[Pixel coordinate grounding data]
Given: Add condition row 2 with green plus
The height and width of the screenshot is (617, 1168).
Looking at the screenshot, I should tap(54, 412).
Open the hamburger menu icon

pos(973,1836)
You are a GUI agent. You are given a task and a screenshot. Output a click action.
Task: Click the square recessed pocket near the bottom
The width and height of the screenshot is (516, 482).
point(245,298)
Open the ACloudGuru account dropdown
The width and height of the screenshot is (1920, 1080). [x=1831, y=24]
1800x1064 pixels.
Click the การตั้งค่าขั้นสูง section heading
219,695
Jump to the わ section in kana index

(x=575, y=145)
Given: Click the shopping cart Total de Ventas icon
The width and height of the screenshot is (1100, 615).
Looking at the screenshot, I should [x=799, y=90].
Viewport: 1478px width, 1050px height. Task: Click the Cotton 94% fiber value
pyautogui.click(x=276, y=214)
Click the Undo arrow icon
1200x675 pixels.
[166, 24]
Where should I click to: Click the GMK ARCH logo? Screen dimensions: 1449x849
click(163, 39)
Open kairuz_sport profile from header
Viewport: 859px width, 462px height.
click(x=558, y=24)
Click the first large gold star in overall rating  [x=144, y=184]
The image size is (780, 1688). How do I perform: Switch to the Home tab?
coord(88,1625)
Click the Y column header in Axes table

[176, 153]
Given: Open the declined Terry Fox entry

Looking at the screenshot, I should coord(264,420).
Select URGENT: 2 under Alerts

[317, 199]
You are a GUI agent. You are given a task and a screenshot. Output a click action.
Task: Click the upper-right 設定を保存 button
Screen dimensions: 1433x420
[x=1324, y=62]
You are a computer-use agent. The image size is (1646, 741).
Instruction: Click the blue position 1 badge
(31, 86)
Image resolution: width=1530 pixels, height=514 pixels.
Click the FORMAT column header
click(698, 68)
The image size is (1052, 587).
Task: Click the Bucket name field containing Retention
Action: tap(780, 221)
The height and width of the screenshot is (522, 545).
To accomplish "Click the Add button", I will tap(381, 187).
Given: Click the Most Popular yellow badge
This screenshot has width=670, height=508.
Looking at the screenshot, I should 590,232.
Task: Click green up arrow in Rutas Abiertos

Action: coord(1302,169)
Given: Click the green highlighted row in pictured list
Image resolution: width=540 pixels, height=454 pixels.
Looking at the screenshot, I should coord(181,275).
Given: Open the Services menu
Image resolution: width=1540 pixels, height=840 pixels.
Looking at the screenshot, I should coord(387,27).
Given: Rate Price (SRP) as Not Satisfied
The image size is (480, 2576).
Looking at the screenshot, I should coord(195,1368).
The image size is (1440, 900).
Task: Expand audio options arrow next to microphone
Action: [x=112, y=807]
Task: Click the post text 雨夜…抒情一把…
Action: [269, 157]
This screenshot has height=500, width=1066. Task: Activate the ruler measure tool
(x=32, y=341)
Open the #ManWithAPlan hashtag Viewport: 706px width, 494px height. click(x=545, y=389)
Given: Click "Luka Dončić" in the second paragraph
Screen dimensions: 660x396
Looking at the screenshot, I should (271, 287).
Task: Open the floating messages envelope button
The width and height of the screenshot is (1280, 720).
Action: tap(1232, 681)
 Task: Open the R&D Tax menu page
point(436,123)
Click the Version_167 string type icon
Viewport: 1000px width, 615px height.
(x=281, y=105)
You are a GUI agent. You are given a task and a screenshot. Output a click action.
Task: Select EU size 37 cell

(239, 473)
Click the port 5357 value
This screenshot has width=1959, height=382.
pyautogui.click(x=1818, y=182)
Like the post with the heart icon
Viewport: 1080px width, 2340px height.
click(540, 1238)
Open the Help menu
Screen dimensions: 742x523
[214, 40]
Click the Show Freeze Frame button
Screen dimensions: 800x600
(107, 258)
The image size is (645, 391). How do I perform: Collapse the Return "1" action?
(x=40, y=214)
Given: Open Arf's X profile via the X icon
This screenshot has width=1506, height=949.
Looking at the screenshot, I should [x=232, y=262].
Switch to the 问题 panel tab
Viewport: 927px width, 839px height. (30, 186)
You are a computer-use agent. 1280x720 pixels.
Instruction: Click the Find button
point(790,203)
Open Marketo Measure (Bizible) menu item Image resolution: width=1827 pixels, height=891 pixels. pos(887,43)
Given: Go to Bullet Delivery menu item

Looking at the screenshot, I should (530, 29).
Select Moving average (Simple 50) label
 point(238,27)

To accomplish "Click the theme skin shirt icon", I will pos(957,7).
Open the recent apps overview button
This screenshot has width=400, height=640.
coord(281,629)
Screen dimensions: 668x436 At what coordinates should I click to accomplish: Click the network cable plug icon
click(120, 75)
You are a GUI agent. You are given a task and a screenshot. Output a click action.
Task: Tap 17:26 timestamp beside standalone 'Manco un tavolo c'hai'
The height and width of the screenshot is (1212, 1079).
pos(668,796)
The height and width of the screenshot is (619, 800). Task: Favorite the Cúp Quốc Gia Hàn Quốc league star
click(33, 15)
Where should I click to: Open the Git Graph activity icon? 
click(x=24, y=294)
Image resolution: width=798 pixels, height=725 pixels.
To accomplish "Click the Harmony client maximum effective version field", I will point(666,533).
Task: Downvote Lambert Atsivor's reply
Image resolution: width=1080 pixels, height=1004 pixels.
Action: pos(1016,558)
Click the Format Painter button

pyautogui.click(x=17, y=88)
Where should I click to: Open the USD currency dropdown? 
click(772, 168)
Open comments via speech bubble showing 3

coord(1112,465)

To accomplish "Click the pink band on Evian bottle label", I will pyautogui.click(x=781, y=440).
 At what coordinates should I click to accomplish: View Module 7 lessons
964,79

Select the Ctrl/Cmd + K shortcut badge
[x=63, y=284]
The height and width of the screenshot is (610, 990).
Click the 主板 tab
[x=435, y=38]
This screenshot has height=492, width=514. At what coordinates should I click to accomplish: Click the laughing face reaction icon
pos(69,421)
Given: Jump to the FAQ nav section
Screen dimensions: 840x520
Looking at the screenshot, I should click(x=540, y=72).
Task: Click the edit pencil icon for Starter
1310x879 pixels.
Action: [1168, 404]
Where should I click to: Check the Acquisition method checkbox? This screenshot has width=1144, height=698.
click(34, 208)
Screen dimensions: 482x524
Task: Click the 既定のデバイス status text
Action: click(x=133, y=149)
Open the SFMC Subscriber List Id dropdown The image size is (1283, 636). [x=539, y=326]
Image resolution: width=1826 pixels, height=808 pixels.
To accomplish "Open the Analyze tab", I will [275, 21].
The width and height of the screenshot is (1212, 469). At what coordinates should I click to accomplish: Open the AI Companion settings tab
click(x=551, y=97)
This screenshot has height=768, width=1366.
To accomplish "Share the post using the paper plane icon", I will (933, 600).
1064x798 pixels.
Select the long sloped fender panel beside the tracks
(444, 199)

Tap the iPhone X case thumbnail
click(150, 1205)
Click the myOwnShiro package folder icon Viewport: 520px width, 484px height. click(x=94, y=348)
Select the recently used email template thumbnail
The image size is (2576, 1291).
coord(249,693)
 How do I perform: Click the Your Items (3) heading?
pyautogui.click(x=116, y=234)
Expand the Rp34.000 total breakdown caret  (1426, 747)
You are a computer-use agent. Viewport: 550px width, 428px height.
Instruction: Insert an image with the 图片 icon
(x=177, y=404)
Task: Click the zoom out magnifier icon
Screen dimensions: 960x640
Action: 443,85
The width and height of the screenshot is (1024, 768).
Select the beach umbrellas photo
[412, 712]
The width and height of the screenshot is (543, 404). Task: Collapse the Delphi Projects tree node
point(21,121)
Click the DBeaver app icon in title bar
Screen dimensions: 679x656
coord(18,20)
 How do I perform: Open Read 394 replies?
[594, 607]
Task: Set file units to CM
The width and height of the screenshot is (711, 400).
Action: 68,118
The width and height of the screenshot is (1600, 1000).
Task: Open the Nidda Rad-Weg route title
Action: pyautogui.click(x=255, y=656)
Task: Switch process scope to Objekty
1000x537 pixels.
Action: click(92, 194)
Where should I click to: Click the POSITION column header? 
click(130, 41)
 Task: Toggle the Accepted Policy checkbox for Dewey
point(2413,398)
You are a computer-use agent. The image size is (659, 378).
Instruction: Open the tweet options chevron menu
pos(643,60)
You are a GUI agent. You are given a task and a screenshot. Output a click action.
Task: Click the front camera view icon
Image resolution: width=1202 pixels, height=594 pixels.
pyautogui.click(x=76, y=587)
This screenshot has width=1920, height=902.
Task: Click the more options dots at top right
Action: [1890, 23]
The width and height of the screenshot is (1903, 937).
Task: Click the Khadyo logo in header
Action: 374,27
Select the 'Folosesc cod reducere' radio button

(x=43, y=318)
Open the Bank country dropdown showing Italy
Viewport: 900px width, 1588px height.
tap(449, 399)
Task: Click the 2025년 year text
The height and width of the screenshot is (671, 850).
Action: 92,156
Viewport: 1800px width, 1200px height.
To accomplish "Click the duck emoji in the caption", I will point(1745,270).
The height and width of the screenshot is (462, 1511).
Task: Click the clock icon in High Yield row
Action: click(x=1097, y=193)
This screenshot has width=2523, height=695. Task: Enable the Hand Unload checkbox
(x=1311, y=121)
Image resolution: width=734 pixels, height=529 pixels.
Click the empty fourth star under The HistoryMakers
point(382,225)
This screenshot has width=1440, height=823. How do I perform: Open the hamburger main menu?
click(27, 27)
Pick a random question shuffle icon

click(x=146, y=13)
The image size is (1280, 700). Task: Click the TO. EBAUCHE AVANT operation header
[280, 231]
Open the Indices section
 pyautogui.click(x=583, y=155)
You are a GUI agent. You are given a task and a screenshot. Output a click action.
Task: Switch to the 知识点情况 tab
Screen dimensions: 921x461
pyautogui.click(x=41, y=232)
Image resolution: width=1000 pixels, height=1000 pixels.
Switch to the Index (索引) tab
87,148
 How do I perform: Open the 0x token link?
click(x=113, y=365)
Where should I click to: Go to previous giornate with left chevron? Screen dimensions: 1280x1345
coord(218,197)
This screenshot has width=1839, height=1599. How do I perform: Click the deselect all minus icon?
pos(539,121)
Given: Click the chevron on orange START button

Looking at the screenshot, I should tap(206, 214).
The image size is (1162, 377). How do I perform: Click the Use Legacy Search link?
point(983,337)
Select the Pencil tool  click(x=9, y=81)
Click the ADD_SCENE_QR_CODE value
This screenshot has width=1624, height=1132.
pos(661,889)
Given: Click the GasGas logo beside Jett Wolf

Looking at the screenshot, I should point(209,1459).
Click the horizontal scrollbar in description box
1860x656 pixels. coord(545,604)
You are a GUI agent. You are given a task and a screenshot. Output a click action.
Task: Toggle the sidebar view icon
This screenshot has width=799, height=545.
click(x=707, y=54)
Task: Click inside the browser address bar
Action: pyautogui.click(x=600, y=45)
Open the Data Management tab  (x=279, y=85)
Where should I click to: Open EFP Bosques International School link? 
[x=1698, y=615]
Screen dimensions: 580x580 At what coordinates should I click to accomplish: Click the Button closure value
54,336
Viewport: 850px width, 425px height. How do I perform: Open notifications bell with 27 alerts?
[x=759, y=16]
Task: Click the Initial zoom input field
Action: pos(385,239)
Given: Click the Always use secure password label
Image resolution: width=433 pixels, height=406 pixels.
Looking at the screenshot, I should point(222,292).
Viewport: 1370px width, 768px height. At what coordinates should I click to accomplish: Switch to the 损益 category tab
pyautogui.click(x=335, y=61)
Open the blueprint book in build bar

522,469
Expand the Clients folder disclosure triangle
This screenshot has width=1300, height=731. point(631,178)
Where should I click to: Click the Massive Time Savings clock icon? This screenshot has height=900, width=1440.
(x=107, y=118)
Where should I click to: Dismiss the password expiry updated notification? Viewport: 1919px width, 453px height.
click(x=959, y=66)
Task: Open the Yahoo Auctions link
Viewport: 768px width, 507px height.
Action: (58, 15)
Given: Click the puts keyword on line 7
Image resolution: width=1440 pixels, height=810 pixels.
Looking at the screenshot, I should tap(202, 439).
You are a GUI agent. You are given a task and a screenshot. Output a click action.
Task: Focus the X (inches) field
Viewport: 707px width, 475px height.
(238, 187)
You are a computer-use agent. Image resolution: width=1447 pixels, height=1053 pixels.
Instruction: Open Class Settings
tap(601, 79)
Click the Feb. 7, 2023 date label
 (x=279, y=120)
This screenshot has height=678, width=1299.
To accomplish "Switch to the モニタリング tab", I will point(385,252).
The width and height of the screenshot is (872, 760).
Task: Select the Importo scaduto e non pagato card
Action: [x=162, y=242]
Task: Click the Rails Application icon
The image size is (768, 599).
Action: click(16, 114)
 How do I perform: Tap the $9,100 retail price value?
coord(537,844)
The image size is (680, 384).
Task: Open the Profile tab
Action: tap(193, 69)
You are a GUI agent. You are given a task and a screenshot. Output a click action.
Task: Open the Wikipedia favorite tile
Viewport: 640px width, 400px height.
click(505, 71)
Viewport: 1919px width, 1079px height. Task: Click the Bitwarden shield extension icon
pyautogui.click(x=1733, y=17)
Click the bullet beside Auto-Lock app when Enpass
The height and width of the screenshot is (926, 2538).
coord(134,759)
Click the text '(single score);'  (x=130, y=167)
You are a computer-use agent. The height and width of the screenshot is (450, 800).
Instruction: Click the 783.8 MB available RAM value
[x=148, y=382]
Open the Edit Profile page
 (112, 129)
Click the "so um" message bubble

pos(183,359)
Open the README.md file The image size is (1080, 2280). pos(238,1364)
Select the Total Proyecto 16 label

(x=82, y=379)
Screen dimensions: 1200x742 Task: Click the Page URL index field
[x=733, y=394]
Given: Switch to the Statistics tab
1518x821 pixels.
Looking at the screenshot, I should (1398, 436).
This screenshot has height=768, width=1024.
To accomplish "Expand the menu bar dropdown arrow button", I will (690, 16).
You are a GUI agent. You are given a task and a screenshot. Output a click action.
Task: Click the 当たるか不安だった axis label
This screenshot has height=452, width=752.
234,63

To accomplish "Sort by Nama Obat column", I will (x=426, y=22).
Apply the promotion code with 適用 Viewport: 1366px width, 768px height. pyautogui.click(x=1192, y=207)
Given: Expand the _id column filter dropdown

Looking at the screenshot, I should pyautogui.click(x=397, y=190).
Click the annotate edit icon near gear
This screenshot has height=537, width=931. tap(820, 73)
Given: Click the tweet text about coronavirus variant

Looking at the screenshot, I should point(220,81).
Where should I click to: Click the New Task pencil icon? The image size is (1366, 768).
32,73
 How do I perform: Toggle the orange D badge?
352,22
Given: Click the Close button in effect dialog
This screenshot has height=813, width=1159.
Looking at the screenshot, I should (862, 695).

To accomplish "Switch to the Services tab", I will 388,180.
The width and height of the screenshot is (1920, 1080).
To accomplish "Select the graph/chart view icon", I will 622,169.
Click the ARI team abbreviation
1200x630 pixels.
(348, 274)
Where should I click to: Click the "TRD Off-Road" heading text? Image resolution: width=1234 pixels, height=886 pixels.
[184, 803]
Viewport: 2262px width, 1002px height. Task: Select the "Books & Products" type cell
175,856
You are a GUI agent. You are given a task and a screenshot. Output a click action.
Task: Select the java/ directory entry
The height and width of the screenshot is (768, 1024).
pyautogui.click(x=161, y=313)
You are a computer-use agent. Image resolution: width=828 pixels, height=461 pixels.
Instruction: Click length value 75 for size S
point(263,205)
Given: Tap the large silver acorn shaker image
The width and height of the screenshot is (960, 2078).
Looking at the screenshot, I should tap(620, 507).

Work to be completed: Go over the entries above and tally the lines holding "computer"; please answer with the number alone.

Task answer: 7